Repeat the data below exactly. Include each line.

Start of GIVEN INFORMATION

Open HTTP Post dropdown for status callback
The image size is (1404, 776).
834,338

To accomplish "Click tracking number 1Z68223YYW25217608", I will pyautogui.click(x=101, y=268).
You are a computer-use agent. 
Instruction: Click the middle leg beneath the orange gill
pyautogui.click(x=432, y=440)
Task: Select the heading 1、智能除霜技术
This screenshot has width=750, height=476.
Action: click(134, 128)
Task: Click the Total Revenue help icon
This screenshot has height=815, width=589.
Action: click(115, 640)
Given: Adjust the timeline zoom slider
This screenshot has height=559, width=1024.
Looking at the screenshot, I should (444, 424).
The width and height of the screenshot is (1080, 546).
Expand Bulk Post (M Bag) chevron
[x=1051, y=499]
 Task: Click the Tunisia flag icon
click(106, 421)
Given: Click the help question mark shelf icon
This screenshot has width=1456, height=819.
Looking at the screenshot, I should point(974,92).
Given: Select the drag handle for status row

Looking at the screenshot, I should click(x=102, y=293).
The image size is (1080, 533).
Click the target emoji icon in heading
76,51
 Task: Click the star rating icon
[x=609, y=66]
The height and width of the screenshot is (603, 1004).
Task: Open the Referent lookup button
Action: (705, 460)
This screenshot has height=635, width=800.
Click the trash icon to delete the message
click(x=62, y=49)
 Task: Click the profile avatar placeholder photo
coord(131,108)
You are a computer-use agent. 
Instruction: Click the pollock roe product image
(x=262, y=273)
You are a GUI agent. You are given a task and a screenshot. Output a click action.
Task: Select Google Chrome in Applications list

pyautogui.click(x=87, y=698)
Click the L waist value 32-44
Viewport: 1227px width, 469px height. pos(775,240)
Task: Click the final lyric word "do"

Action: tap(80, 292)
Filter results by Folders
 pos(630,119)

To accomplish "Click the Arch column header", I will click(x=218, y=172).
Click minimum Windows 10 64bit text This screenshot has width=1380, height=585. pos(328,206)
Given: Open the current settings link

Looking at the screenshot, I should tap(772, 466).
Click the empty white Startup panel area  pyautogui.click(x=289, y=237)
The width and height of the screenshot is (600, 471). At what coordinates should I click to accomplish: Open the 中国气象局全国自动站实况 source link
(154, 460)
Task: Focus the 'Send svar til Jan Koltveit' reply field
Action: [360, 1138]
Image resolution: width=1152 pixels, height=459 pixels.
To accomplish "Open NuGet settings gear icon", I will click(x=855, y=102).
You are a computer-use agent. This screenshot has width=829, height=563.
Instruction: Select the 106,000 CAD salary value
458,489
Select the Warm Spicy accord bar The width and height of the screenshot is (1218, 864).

End of GIVEN INFORMATION

**SOLUTION FOR THIS TASK:**
Open HTTP Post dropdown for status callback
The image size is (1404, 776).
834,338

To accomplish "Click tracking number 1Z68223YYW25217608", I will pyautogui.click(x=101, y=268).
You are a computer-use agent. 
Instruction: Click the middle leg beneath the orange gill
pyautogui.click(x=432, y=440)
Task: Select the heading 1、智能除霜技术
This screenshot has width=750, height=476.
Action: click(134, 128)
Task: Click the Total Revenue help icon
This screenshot has height=815, width=589.
Action: click(115, 640)
Given: Adjust the timeline zoom slider
This screenshot has height=559, width=1024.
Looking at the screenshot, I should (444, 424).
The width and height of the screenshot is (1080, 546).
Expand Bulk Post (M Bag) chevron
[x=1051, y=499]
 Task: Click the Tunisia flag icon
click(106, 421)
Given: Click the help question mark shelf icon
This screenshot has width=1456, height=819.
Looking at the screenshot, I should point(974,92).
Given: Select the drag handle for status row

Looking at the screenshot, I should click(x=102, y=293).
The image size is (1080, 533).
Click the target emoji icon in heading
76,51
 Task: Click the star rating icon
[x=609, y=66]
The height and width of the screenshot is (603, 1004).
Task: Open the Referent lookup button
Action: (705, 460)
This screenshot has height=635, width=800.
Click the trash icon to delete the message
click(x=62, y=49)
 Task: Click the profile avatar placeholder photo
coord(131,108)
You are a computer-use agent. 
Instruction: Click the pollock roe product image
(x=262, y=273)
You are a GUI agent. You are given a task and a screenshot. Output a click action.
Task: Select Google Chrome in Applications list

pyautogui.click(x=87, y=698)
Click the L waist value 32-44
Viewport: 1227px width, 469px height. pos(775,240)
Task: Click the final lyric word "do"

Action: tap(80, 292)
Filter results by Folders
 pos(630,119)

To accomplish "Click the Arch column header", I will click(x=218, y=172).
Click minimum Windows 10 64bit text This screenshot has width=1380, height=585. pos(328,206)
Given: Open the current settings link

Looking at the screenshot, I should tap(772, 466).
Click the empty white Startup panel area  pyautogui.click(x=289, y=237)
The width and height of the screenshot is (600, 471). At what coordinates should I click to accomplish: Open the 中国气象局全国自动站实况 source link
(154, 460)
Task: Focus the 'Send svar til Jan Koltveit' reply field
Action: [360, 1138]
Image resolution: width=1152 pixels, height=459 pixels.
To accomplish "Open NuGet settings gear icon", I will click(x=855, y=102).
You are a computer-use agent. This screenshot has width=829, height=563.
Instruction: Select the 106,000 CAD salary value
458,489
Select the Warm Spicy accord bar The width and height of the screenshot is (1218, 864).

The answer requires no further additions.